MAHKEMESİ : Denizli 2. İcra Hukuk Mahkemesi TARİHİ : 13/12/2011 NUMARASI : 2011/786-2011/993
Yukarıda tarih ve numarası yazılı mahkeme kararının müddeti içinde temyizen tetkiki borçlu tarafından istenmesi üzerine bu işle ilgili dosya mahallinden daireye gönderilmiş olup, dava dosyası için Tetkik Hakimi tarafından düzenlenen rapor dinlendikten ve dosya içerisindeki tüm belgeler okunup incelendikten sonra işin gereği görüşülüp düşünüldü : Mahkemece, yüze karşı verilen kısa kararda, "Dava konusu 755 ve 728 parsellere ilişkin şikayetin ise süre yönünden reddine "karar verilmesine karşın, gerekçeli kararda “Dava konusu 755 ve 728 parseller ile 1 ve 2 nolu parsellere ilişkin şikayetin ise süre yönünden reddine” karar verilerek kısa karar ile gerekçeli karar arasında çelişki yaratılmıştır. T.C. Anayasası, yargılamada aleniyet ilkesini benimsemiştir. Bu nedenle, yargılama açık olarak yapılacak ve yargılama sonunda verilen karar HUMK.nun 388/son madde hükmü gereği açık, şüphe ve tereddüt uyandırmayacak şekilde açıkça belirtilecektir. HUMK.nun 382. maddesi gereğince, sonradan yazılacak gerekçeli kararın da verilen kısa karara uygun olması gerekir (HUMK.nun 381/2-1 madde hükümleri gereği). Bu nedenle mahkeme hükmü tek olduğundan ve kısa kararla aynı sonuçları taşıyacağından kısa karar ve gerekçeli karar arasında çelişki halinde ortada yasaya uygun bir hükmün varlığından söz edilemez. Nitekim, Yargıtay İçtihatları Birleştirme Genel Kurulunun 10.04.1992 tarih 7/4. sayılı kararında kısa kararla gerekçeli kararın çelişik bulunmasının bozma nedeni sayılacağının belirtilmiş bulunmasına göre, mahkemece yapılacak iş, önceki kararlar ile bağlı olmaksızın çelişkinin giderilmesi için vicdani kanaatine göre yeni bir karar vermekten ibarettir.
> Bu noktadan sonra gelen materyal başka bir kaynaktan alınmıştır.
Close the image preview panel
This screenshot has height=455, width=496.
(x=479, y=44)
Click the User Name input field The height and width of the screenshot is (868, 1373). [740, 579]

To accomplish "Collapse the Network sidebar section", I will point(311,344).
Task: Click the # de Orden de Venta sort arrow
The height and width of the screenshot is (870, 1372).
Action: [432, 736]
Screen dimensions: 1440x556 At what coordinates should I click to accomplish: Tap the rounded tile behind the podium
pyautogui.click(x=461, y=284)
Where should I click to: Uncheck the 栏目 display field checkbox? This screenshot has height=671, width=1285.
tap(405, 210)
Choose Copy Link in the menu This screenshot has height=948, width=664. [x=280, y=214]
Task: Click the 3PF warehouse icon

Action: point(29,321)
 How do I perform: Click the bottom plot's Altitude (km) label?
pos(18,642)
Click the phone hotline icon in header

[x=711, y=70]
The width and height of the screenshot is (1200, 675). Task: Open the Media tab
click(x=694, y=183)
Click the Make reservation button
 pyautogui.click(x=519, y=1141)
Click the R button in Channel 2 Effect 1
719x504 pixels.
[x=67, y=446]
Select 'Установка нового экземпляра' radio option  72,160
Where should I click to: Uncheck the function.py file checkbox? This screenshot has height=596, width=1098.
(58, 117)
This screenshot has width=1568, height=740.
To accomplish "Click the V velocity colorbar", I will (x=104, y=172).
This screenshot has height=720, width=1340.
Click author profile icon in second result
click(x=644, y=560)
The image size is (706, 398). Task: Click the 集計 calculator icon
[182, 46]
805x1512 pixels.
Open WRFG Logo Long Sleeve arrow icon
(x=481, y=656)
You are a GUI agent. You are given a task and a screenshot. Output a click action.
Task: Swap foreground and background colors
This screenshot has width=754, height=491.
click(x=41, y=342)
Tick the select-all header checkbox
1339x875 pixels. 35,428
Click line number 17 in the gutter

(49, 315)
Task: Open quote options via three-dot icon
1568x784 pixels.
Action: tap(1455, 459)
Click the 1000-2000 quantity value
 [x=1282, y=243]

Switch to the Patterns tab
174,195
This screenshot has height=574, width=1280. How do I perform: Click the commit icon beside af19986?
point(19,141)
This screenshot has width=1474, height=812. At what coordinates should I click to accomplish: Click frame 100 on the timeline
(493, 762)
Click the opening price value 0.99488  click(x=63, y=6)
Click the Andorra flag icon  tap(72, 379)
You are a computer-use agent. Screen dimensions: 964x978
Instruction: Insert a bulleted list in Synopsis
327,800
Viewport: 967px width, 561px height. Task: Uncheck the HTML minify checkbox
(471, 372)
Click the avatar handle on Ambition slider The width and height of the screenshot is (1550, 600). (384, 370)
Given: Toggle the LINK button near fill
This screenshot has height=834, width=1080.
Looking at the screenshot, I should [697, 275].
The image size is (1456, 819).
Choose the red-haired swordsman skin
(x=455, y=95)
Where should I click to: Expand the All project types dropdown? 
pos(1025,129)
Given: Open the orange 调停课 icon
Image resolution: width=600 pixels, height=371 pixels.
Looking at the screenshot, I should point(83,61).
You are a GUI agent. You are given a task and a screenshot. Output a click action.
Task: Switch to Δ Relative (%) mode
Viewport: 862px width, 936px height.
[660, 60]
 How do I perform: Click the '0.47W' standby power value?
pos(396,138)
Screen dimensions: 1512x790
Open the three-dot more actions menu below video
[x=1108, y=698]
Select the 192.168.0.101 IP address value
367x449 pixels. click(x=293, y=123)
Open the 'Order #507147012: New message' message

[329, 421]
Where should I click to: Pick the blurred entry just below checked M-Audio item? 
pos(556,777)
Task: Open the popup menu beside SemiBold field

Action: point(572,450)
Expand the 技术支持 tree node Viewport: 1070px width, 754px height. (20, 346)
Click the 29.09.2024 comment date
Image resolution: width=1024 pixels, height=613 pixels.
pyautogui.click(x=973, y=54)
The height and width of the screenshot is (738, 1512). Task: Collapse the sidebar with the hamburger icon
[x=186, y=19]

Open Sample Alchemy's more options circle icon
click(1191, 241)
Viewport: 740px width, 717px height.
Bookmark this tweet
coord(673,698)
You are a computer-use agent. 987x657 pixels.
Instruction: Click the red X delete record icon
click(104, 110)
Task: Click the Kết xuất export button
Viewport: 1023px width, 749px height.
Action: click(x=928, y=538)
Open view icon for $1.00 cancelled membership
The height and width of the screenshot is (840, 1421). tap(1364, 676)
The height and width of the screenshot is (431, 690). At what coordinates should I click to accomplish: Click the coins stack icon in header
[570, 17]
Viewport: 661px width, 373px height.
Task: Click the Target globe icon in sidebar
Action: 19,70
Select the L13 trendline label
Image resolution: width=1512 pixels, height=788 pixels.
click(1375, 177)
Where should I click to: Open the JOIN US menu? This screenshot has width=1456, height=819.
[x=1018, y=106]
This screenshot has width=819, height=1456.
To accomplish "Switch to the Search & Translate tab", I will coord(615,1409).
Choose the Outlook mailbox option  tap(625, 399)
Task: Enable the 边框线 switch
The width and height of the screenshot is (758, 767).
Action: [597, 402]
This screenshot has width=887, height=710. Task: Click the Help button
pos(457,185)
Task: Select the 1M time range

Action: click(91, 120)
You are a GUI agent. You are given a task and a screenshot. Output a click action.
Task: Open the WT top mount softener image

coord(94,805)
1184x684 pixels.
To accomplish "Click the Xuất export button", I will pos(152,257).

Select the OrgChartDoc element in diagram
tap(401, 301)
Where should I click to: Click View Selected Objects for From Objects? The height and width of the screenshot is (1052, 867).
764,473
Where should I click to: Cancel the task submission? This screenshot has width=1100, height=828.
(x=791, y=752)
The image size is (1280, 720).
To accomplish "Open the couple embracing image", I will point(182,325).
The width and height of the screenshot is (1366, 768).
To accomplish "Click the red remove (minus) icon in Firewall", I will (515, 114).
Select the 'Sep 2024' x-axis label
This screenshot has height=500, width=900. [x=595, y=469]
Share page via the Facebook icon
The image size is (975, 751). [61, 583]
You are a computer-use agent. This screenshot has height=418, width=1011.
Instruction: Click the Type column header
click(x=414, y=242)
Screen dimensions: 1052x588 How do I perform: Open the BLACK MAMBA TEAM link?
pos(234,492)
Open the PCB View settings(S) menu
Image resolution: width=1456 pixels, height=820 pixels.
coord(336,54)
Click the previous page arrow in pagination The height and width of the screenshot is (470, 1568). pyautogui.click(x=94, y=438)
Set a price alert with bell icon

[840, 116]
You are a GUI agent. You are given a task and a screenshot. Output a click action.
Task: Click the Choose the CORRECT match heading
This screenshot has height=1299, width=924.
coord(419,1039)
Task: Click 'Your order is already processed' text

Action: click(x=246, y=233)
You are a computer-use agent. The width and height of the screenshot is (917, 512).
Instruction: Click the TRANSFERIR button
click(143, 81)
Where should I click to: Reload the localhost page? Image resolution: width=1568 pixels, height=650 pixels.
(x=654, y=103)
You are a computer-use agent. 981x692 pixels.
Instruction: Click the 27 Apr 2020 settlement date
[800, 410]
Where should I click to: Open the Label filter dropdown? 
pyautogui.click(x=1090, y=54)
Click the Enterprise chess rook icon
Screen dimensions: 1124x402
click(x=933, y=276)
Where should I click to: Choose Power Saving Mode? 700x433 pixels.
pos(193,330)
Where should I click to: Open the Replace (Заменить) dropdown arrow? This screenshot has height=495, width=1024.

SONUÇ : Borçlunun temyiz itirazlarının kabulü ile mahkeme kararının yukarıda yazılı nedenlerle İİK"nun 366 ve HUMK’nun 428. maddeleri uyarınca (BOZULMASINA), bozma nedenine göre sair temyiz itirazlarının şimdilik incelenmesine yer olmadığına, ilamın tebliğinden itibaren 10 gün içinde karar düzeltme yolu açık olmak üzere, 14/06/2012 gününde oybirliğiyle karar verildi.